Pull out every line in the entries below that contains the string "Toggle", copying each one in full. Case counts, so match the capitalization exactly.

Raw records
------
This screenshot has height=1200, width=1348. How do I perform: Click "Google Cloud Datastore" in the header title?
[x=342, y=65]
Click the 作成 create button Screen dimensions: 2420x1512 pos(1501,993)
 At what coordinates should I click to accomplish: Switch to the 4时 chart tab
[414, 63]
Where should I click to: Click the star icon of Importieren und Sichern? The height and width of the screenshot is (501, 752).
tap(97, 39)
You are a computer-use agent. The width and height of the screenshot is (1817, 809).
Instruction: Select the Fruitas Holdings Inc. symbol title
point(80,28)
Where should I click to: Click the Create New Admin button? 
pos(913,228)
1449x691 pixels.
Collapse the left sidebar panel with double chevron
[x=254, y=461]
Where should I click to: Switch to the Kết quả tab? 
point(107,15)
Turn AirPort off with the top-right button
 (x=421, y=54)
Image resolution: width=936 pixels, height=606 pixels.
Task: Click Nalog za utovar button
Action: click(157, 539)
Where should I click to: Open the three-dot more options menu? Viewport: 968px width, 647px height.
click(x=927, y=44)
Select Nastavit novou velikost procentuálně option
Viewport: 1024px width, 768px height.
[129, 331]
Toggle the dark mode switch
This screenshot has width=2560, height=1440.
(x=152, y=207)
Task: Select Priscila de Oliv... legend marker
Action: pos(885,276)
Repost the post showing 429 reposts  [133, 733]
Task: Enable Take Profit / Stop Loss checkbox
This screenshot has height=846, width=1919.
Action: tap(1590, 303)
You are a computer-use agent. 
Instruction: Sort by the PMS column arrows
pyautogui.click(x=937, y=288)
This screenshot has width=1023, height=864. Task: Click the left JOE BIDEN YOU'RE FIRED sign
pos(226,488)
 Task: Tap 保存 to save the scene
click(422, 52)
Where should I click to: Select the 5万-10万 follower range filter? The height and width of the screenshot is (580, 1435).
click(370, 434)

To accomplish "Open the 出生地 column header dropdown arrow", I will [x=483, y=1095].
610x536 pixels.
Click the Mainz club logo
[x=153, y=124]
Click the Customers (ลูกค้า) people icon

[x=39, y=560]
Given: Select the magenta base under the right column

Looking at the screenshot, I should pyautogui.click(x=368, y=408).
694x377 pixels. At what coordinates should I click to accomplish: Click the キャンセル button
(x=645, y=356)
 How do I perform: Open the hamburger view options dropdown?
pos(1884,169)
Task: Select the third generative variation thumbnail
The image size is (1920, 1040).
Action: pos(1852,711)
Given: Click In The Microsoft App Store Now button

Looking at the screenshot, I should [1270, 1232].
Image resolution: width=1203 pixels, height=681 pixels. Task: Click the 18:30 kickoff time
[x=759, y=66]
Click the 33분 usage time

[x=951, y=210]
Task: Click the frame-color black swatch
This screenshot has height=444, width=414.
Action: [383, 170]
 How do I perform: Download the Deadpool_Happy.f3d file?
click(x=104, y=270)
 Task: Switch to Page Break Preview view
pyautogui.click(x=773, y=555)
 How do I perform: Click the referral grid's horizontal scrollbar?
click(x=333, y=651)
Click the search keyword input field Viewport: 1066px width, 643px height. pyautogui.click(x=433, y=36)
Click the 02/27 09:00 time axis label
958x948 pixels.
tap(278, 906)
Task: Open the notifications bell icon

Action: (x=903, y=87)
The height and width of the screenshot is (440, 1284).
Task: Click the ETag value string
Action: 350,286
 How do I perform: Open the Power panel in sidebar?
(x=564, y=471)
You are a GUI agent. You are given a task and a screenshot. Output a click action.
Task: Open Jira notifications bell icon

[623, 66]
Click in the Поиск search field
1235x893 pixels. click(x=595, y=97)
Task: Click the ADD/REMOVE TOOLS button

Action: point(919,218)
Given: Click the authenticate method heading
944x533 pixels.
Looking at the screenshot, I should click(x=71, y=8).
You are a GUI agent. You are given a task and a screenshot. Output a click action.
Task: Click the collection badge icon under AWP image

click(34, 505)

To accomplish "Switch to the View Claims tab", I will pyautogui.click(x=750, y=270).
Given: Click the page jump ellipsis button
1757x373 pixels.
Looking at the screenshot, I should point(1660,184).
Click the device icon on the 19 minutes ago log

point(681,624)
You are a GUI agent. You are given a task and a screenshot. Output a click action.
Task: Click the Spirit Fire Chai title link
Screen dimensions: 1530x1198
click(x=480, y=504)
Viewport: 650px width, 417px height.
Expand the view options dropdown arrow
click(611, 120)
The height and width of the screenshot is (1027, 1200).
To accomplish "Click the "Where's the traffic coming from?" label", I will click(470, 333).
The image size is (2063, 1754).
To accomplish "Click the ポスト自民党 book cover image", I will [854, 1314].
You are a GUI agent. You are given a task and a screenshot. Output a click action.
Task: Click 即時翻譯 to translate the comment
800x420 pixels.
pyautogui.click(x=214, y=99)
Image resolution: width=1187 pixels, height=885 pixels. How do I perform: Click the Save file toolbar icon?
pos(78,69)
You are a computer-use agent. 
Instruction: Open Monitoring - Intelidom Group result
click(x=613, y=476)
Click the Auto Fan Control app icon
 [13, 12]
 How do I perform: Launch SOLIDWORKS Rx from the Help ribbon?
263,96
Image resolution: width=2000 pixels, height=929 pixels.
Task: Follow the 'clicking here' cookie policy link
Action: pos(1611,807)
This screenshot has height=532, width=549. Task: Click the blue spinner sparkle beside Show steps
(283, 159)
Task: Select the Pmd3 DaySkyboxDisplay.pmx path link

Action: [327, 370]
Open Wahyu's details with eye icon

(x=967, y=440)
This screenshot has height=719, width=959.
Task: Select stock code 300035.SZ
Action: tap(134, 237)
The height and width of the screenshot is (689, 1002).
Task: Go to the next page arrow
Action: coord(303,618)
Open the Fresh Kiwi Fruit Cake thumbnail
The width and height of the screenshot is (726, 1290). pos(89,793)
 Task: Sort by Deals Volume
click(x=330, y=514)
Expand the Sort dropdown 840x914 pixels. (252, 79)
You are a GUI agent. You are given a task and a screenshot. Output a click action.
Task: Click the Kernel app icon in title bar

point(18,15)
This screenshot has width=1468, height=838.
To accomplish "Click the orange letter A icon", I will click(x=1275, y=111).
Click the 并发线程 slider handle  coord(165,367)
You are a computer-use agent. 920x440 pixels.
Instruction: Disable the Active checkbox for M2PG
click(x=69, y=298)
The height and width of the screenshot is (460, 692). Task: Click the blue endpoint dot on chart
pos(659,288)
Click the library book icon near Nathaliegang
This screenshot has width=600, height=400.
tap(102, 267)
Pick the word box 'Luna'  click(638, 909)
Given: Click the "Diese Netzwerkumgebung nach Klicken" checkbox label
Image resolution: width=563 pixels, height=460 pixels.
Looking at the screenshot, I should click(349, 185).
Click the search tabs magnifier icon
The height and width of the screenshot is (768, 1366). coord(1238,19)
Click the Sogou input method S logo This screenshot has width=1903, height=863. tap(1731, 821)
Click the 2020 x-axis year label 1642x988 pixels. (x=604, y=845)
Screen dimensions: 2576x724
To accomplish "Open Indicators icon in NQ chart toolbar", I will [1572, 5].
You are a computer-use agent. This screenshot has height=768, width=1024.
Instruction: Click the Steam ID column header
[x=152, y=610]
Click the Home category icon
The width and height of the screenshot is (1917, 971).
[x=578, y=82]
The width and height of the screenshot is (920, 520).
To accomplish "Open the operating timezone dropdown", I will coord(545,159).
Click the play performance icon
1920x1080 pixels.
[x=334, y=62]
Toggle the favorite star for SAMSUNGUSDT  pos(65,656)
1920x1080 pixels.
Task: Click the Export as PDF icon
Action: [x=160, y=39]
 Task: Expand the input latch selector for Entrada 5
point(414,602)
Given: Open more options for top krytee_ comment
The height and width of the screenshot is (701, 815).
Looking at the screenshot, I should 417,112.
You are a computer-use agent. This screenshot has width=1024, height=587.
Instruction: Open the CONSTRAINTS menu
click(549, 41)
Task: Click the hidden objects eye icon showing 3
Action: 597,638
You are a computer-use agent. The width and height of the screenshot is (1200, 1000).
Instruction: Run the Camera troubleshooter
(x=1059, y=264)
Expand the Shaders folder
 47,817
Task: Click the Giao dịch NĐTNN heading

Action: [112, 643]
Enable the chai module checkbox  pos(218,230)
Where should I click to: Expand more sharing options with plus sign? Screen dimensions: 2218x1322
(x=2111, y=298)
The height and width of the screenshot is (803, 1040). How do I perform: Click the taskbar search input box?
------
**ANSWER IN FULL:**
Toggle the dark mode switch
Toggle the favorite star for SAMSUNGUSDT  pos(65,656)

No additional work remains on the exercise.